*WORK TASK:*
In the records below, find the line that contains "The height and width of the screenshot is (388, 516)." and the line that contains "The image size is (600, 364).", then retype exactly those two lines and every line between them.

-*-

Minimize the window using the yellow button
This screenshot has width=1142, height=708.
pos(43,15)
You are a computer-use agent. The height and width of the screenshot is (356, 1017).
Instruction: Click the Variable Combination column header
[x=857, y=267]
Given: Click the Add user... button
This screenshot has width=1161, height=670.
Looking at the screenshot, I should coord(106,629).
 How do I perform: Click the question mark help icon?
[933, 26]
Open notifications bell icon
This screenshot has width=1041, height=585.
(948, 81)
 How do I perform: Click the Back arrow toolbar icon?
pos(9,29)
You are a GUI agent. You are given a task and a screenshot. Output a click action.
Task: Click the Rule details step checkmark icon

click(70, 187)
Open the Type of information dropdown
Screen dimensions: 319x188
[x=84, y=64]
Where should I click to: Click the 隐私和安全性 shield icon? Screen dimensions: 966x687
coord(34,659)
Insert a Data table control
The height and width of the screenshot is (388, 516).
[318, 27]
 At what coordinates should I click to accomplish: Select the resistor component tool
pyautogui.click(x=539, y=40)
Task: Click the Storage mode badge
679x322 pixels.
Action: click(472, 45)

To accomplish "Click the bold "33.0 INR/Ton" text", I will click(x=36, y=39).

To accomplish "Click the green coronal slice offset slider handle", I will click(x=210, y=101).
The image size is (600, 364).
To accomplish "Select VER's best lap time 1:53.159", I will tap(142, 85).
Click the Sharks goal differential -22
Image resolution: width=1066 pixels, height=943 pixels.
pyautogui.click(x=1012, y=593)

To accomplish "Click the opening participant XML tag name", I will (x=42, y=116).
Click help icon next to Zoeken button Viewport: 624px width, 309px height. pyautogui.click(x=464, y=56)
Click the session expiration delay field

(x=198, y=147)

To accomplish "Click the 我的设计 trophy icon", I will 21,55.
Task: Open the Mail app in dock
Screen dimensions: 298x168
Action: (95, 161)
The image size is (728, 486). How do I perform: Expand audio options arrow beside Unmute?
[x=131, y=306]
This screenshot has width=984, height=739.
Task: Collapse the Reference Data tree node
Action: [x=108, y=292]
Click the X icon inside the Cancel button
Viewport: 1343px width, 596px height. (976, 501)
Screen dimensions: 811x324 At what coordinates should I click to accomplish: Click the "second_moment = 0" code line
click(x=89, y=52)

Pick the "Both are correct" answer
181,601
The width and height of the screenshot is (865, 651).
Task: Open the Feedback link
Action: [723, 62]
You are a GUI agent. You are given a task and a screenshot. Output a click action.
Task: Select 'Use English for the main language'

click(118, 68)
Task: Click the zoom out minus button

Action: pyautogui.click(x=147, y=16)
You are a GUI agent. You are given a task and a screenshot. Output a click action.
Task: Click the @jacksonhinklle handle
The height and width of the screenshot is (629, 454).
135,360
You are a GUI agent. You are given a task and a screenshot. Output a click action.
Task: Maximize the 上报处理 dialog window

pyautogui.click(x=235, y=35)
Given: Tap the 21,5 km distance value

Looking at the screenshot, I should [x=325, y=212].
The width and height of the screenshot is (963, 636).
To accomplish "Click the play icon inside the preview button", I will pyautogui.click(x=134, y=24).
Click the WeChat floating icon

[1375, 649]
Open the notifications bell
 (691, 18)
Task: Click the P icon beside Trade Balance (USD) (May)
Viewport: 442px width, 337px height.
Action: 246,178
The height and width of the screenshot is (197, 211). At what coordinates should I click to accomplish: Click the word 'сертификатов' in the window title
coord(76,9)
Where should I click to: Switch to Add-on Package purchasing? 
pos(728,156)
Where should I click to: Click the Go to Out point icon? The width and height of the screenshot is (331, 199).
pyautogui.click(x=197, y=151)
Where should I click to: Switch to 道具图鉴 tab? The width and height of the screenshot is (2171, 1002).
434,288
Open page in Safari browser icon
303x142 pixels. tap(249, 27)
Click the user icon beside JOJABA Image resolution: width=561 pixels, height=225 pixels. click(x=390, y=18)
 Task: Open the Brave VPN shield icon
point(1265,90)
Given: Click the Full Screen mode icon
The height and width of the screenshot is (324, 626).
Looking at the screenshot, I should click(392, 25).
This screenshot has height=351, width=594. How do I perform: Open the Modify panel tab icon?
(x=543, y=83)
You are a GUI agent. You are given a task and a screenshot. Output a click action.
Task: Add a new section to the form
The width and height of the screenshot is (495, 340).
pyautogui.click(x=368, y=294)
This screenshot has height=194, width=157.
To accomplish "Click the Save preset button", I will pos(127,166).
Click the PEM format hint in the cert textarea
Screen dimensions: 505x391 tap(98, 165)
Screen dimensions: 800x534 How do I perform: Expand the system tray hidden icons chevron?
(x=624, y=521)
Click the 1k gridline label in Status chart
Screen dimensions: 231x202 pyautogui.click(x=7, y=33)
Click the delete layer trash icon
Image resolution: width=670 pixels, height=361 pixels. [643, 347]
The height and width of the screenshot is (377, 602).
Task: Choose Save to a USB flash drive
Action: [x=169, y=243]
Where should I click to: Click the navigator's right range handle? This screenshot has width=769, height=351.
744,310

-*-

*RESPONSE FOR THIS EXERCISE:*
The height and width of the screenshot is (388, 516).
[318, 27]
 At what coordinates should I click to accomplish: Select the resistor component tool
pyautogui.click(x=539, y=40)
Task: Click the Storage mode badge
679x322 pixels.
Action: click(472, 45)

To accomplish "Click the bold "33.0 INR/Ton" text", I will click(x=36, y=39).

To accomplish "Click the green coronal slice offset slider handle", I will click(x=210, y=101).
The image size is (600, 364).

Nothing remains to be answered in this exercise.